People who reported eating fast food in the last 24 hours had elevated levels of some industrial chemicals in their bodies, according to a new analysis of data from federal nutrition surveys.
The study is the first broad look at how fast food may expose the public to certain chemicals, called phthalates, that are used to make plastics more flexible and durable. The chemicals, which don’t occur in nature, are common in cosmetics, soap, food packaging, flooring, window blinds, and other consumer products. The Centers for Disease Control says "phthalate exposure is widespread in the U.S. population."
Though the health consequences of encountering these substances aren’t fully known, scientists have increasingly focused on their effects on health and development, particularly for pregnant women and children. Research in rats has shown that they can disrupt the male reproductive system, and there’s evidence for similar effects in humans.
The latest research suggests that fast food is a significant source of the chemicals, which may leach into food from machinery used in processing or packaging, or from gloves worn by workers.
"Right now there are few choices for individuals who are interested in reducing their exposure, and there’s also not very much regulation” of phthalates, said Ami Zota, assistant professor of environmental and occupational health at the George Washington University Milken Institute School of Public Health. In the U.S., "research happens once they’ve been introduced in commerce, rather than before,” she said.

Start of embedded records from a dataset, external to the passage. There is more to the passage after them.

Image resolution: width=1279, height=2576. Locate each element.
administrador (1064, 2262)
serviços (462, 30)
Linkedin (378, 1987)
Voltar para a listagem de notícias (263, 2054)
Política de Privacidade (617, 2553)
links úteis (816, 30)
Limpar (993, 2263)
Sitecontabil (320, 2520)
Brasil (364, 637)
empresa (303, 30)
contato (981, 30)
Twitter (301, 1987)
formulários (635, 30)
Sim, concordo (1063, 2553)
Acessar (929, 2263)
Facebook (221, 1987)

Zota and colleagues from GW analyzed data from almost 9,000 people who participated in federal nutrition surveys between 2003 and 2010. Participants answered detailed questions about what they ate in the last 24 hours and gave urine samples that were analyzed for byproducts that indicated the presence of three chemicals. The study was published in the journal Environmental Health Perspectives, which is supported by the National Institutes of Health.
For two of the three substances Zota examined—phthalates designated as DEHP and DiNP—there was a significant relationship between fast-food intake and exposure. People who ate more fast food had more evidence of phthalates in their urine. The third chemical they measured was Bisphenol A, or BPA, which is commonly used to line aluminum cans. That wasn't significantly correlated with fast-food intake.
It’s difficult to determine what the health risks of phthalates are. The American Chemistry Council says that they’ve been thoroughly studied and “phthalates used in commercial products do not pose a risk to human health at typical exposure levels.” The Environmental Protection Agency, in a 2012 Phthalates Action Plan, notes that it is "concerned about phthalates because of their toxicity and the evidence of pervasive human and environmental exposure to them."
Japan banned vinyl gloves in food preparation over concerns about DEHP, and the European Union has limited the use of the chemicals in food products and toys. Some phthalates, including DEHP, were restricted in children’s toys in the U.S. by a 2008 law.
The latest study is based on snapshot surveys, rather than following people over time. So it can’t establish that eating fast food caused people to have elevated levels of phthalates, but the association is strong. It also doesn’t tell us anything about the health effects of potential exposure to the chemicals from eating fast food.
The cost of endocrine-disrupting chemicals, a group that includes phthalates, in the EU is estimated to be €163 billion annually, or 1.28 percent of the EU’s gross domestic product, according to a recent paper by Leo Trasande, associate professor of pediatrics, environmental medicine, and population health at NYU School of Medicine. He said the study out today "adds further data to support the notion that people should avoid eating highly processed or highly packaged foods.” That doesn't mean just junk food, he notes. Canned vegetables or organic milk that’s been piped through plastic tubing could carry the same chemical risks. “It’s not fair to say, ‘Oh, these exposures only happen if you eat unhealthy foods.' "
Zota said that for people interested in reducing their exposure, “common-sense approaches will take you a long way. Eat organic when you can. If you can’t still, try to eat fresh vegetables,” she said. "Try to eat low on the food chain."